> **DIRECTION**
List each line in the records below that contains the string "settings", treating uppercase and lowercase letters as distinct.

> **DATA RECORDS**
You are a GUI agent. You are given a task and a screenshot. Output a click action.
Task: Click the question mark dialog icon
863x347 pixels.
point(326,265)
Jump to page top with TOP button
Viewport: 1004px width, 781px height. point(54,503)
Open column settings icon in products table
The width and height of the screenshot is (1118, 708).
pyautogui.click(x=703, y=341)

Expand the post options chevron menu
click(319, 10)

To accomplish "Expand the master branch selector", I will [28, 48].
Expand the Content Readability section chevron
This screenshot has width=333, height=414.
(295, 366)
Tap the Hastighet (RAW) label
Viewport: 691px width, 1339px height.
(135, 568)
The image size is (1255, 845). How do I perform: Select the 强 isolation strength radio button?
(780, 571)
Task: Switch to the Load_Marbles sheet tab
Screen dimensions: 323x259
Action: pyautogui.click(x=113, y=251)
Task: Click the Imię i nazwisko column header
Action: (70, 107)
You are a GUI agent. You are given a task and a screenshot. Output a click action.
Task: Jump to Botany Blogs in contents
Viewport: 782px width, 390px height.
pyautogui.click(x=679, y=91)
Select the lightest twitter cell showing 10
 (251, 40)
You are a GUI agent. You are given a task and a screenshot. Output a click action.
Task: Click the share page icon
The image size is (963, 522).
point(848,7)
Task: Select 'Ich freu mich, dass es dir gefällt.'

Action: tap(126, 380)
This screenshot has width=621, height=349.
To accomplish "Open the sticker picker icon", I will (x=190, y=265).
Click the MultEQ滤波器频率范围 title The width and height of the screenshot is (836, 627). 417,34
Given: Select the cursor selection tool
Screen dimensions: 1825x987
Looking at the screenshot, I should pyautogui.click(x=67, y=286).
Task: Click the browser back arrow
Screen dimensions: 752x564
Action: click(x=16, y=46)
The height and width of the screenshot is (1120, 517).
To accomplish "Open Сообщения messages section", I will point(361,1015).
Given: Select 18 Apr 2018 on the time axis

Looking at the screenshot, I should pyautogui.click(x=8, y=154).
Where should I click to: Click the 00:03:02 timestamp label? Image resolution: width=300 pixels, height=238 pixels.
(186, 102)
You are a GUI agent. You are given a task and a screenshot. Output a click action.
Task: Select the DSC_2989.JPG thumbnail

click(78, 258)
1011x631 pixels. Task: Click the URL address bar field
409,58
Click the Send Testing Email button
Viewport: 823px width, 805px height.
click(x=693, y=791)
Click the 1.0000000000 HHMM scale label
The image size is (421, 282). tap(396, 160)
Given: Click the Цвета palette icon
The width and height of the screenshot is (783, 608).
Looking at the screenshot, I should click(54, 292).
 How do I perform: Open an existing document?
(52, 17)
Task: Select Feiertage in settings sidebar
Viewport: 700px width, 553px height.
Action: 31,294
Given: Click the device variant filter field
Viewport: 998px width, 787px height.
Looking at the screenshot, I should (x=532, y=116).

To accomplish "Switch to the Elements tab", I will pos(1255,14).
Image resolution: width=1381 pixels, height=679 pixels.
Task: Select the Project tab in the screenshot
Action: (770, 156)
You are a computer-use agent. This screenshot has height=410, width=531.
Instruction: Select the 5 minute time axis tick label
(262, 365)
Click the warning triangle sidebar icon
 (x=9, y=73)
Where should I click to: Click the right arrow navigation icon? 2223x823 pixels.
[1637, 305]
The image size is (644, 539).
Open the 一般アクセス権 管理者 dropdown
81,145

> **RESPONSE**
Open column settings icon in products table
Task: Select Feiertage in settings sidebar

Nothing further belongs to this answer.